Happy anyway for the best lead actor and even more for every award won by Sinners. A title that made history in many ways: from the sixteen nominations conquered to the box-office success, from the cultural value that we will carry with us to the centrality of the theatrical vision. And that showed that it is still possible to think of original stories, without sequels, prequels, reboots or spin-offs. And it is ironic that it is a film that, like PTA's, comes from a Warner Bros. that has to be sold because it has accumulated debt over the years that has to be extinguished and was ending up in the hands of the king of streaming Netflix. Not that with Paramount now it is better, but that's another story. 

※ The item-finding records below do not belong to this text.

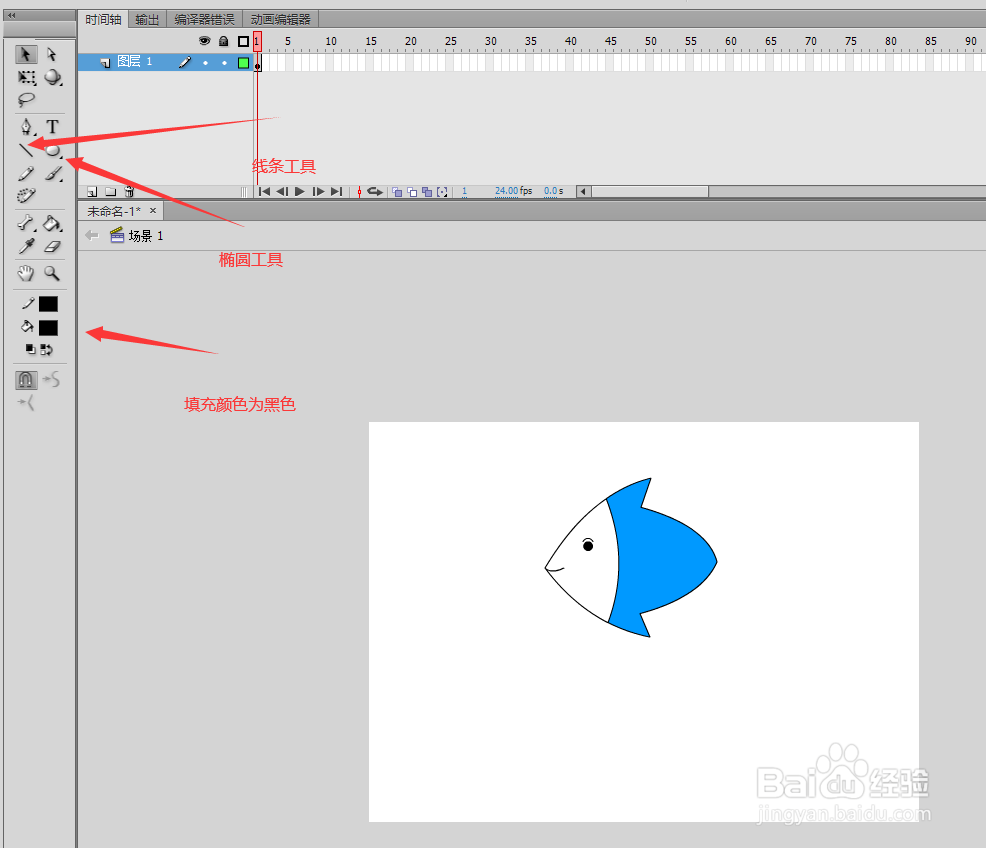
Task: Lock layer 图层 1
Action: [x=224, y=62]
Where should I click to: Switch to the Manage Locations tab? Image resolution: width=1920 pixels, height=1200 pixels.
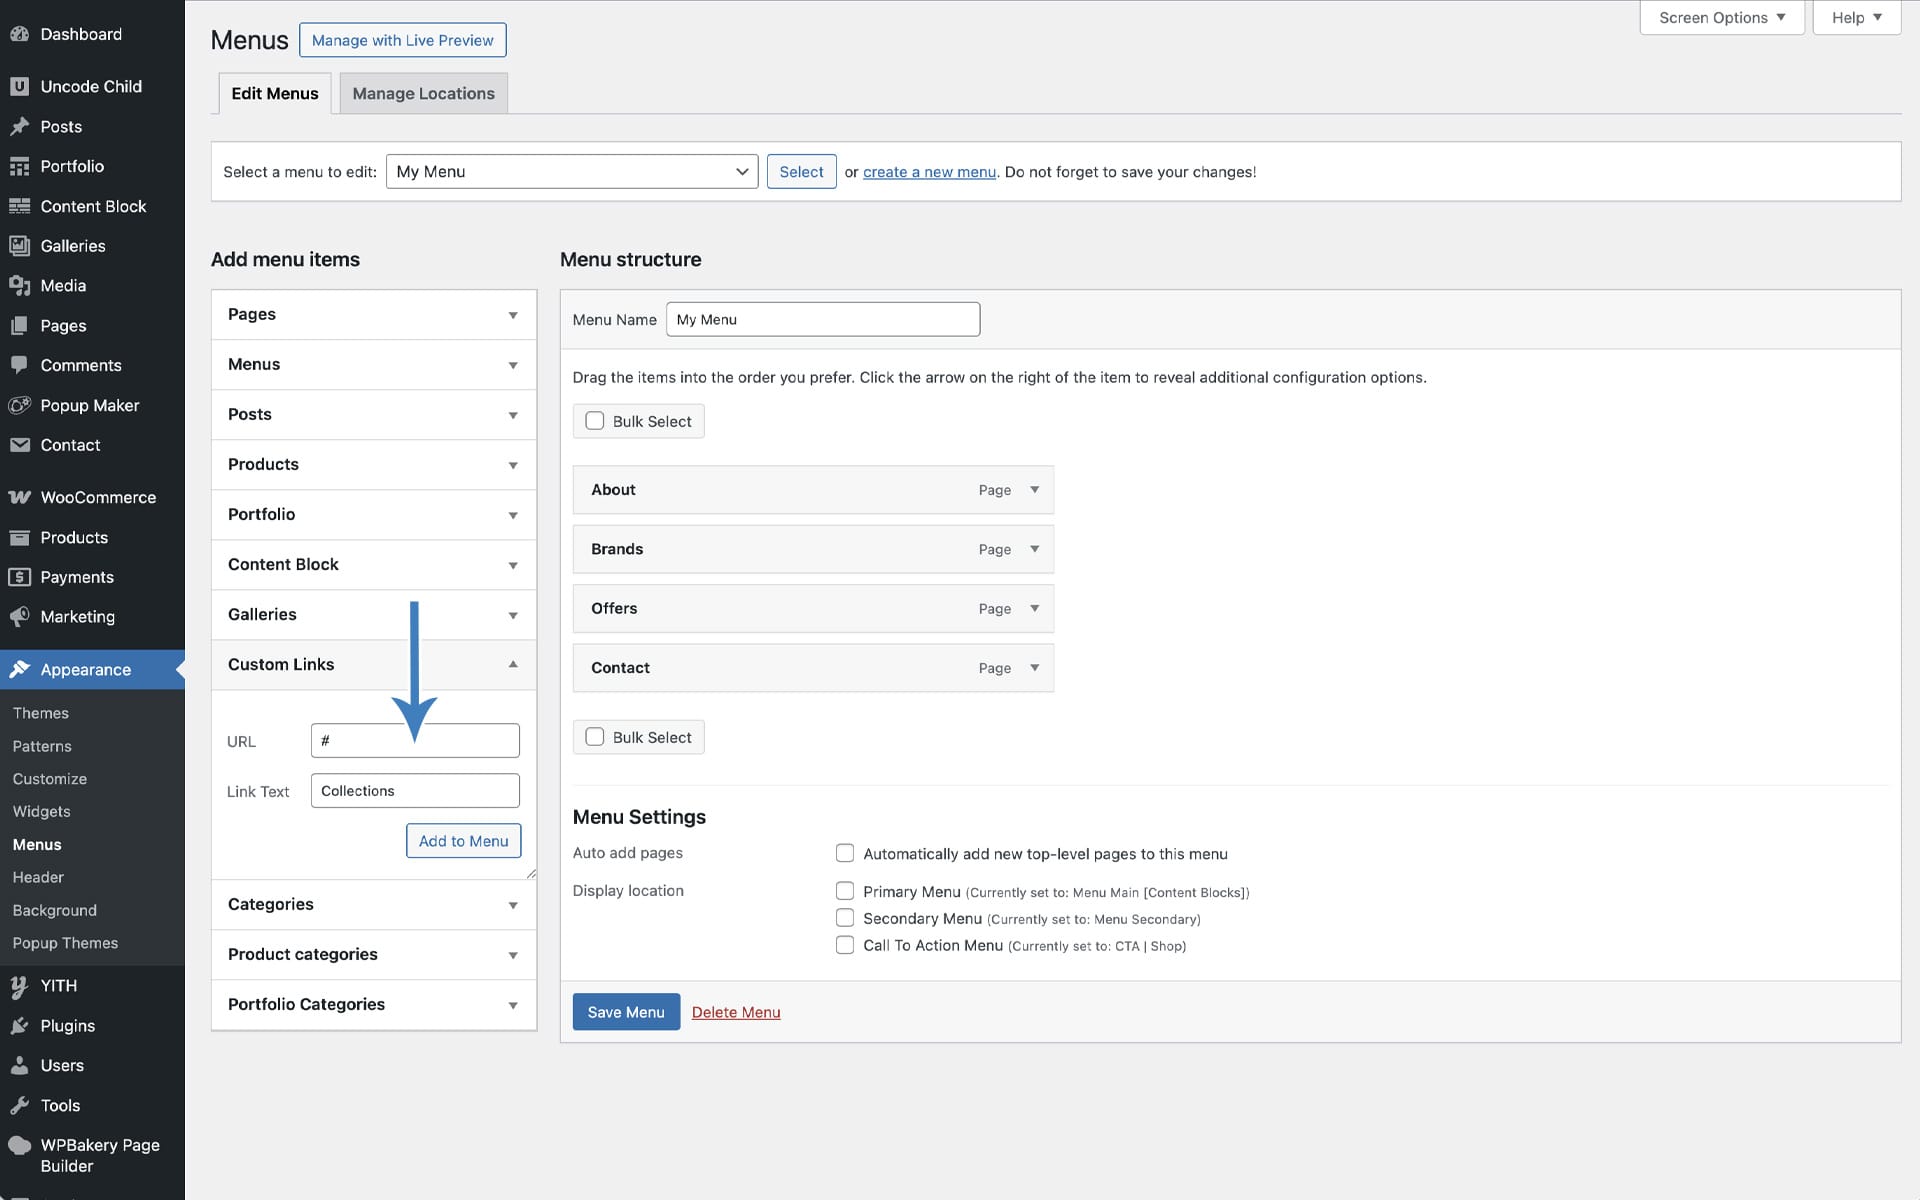pos(423,93)
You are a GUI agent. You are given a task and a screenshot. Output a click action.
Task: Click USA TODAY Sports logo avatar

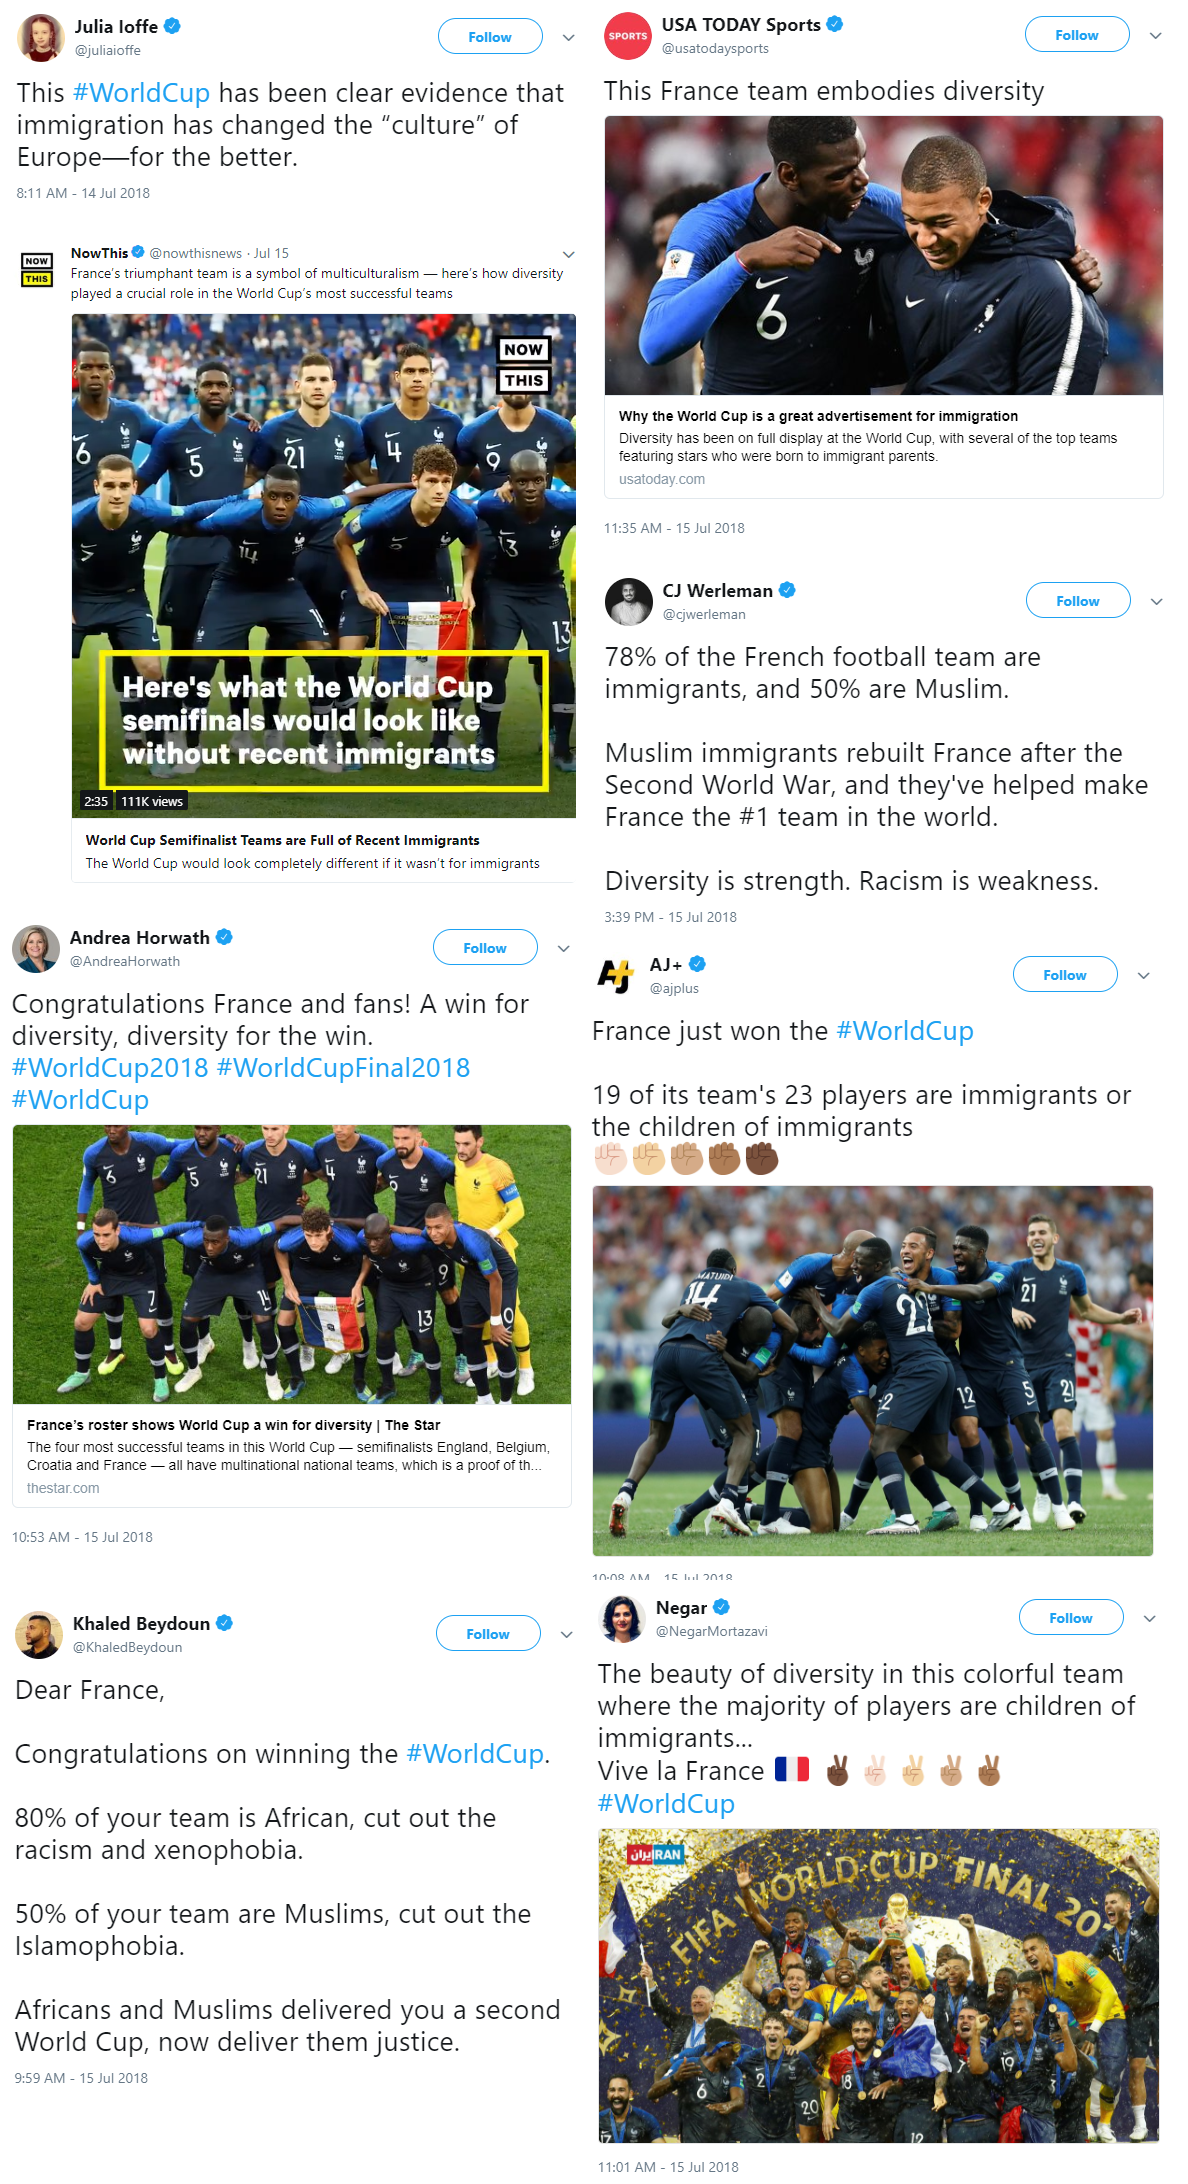628,36
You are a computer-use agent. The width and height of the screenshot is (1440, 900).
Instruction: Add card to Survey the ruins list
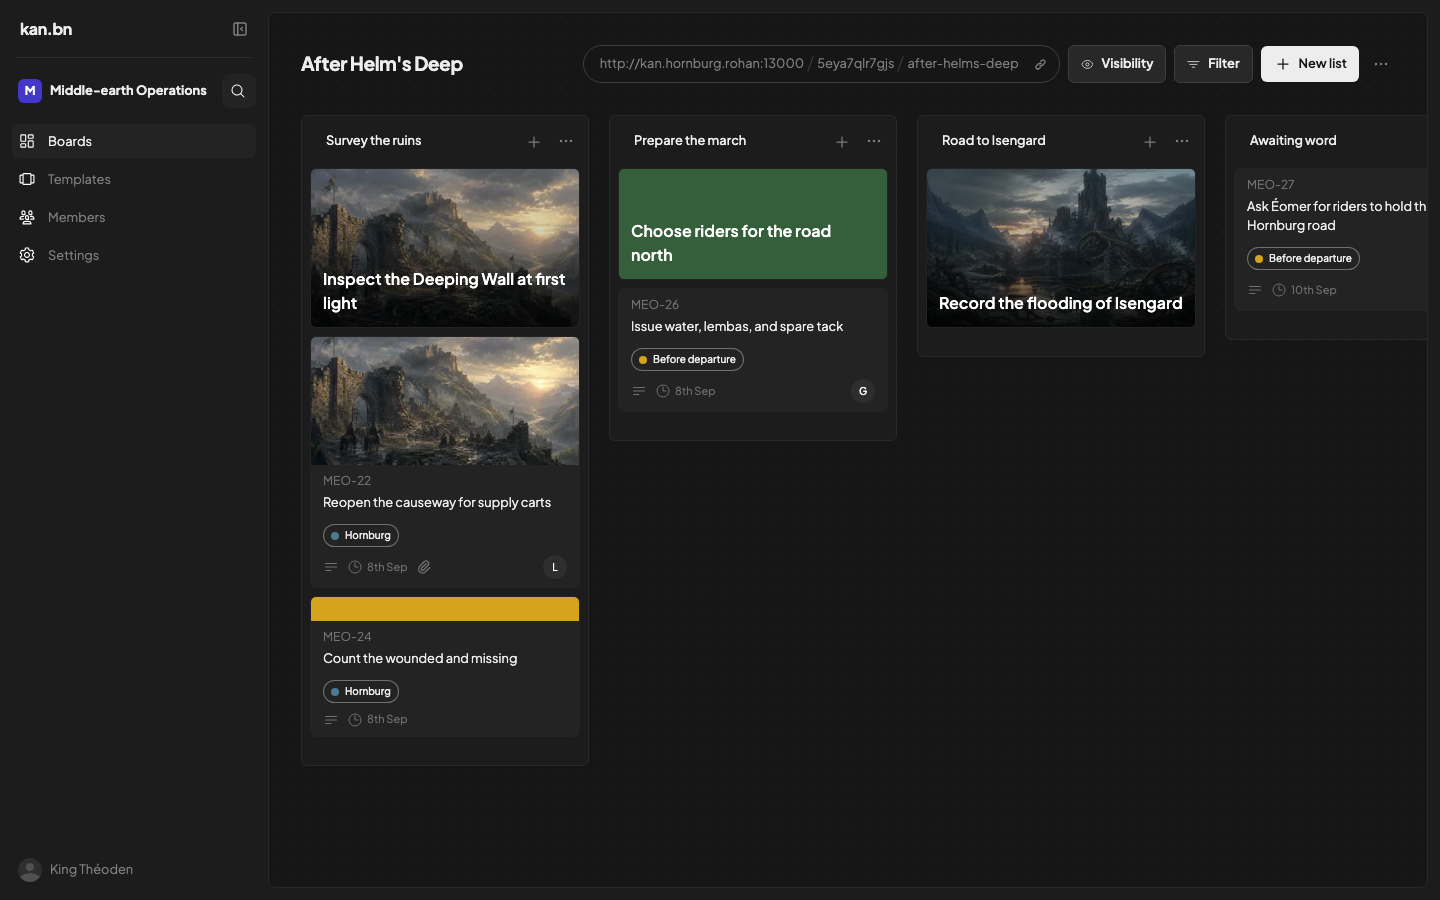[x=534, y=142]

The other moments of the evening

For the rest, among the obvious awards like best song to Golden of K-pop Demon Hunters and visual effects to Avatar - Fire and Ash, One Battle After Another and Sinners conducted an honest head-to-head with PTA's film that overall beat Ryan Coogler's vampires six statuettes to four. Of these great screenwriters and directors two moments of the evening will remain: the restrained tears from Anderson at his first Oscar in thirty years of career (and fourteen nominations) and the glimpsed embrace between Ryan Coogler and Chloé Zhao, director of Hamnet, with the two who have known each other since the Sundance Labs times and both candidates with their films at the 98th edition of the ceremony. 

A final praise goes to Conan O’Brien, who despite the nice closing sketch of the evening (reference to PTA's film, for those who haven't seen it) we hope really takes the reins also of the next Oscars.

A true professional, as he immediately demonstrated with the frantic run to imitate Weapons in which he engaged, retracing all ten titles nominated for best picture and even a little more. A presenter who reminded us that last year during the evening Los Angeles was going up in flames, while in this 2026 “things are going well” winking at the camera. It is really true that a laugh or an Oscar (or a world crisis, a genocide, fanatical politicians) will bury us.